# Stored data entries
- - - - -

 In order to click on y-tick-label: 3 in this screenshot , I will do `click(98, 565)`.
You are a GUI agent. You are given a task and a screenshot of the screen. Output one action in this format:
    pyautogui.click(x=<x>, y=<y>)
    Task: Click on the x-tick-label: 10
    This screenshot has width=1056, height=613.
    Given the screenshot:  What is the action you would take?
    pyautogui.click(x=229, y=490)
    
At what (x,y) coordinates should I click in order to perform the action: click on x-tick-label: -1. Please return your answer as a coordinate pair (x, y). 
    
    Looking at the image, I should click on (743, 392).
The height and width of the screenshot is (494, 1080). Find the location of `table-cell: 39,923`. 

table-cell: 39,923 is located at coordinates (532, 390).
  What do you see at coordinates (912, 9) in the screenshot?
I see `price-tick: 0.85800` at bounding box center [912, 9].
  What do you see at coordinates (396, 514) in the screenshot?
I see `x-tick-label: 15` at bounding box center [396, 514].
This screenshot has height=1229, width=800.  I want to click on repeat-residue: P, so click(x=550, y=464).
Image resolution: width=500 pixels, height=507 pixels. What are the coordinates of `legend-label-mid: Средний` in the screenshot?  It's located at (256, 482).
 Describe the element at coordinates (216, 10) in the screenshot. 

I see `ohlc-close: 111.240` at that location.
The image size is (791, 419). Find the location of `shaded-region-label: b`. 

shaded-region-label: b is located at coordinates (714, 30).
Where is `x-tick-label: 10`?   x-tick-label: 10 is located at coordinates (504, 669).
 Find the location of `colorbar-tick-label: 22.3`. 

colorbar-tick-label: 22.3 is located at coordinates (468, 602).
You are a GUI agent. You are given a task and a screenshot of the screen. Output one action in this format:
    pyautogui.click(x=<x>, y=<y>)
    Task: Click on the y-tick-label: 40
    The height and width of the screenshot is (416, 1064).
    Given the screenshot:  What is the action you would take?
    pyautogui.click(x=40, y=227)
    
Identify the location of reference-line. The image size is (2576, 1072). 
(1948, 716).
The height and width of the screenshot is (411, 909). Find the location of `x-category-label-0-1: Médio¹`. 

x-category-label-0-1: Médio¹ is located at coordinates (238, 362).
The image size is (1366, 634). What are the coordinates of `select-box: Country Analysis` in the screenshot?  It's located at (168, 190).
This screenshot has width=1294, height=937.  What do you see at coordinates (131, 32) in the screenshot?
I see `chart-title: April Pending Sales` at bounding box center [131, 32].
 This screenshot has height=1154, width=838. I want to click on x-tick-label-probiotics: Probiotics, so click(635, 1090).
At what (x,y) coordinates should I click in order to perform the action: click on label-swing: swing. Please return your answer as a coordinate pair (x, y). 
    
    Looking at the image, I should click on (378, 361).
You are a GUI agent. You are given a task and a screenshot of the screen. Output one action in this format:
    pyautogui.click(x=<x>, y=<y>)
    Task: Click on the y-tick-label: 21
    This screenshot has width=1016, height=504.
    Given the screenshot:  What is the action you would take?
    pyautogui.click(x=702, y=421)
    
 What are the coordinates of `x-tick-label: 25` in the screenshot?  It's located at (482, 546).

- - - - -

# Exercise details
Output every line of the material above, unchanged, from the line containing "coordinates (504, 669)." down to the line containing "(1948, 716).", both included.

# Output below
Where is `x-tick-label: 10`?   x-tick-label: 10 is located at coordinates (504, 669).
 Find the location of `colorbar-tick-label: 22.3`. 

colorbar-tick-label: 22.3 is located at coordinates (468, 602).
You are a GUI agent. You are given a task and a screenshot of the screen. Output one action in this format:
    pyautogui.click(x=<x>, y=<y>)
    Task: Click on the y-tick-label: 40
    The height and width of the screenshot is (416, 1064).
    Given the screenshot:  What is the action you would take?
    pyautogui.click(x=40, y=227)
    
Identify the location of reference-line. The image size is (2576, 1072). 
(1948, 716).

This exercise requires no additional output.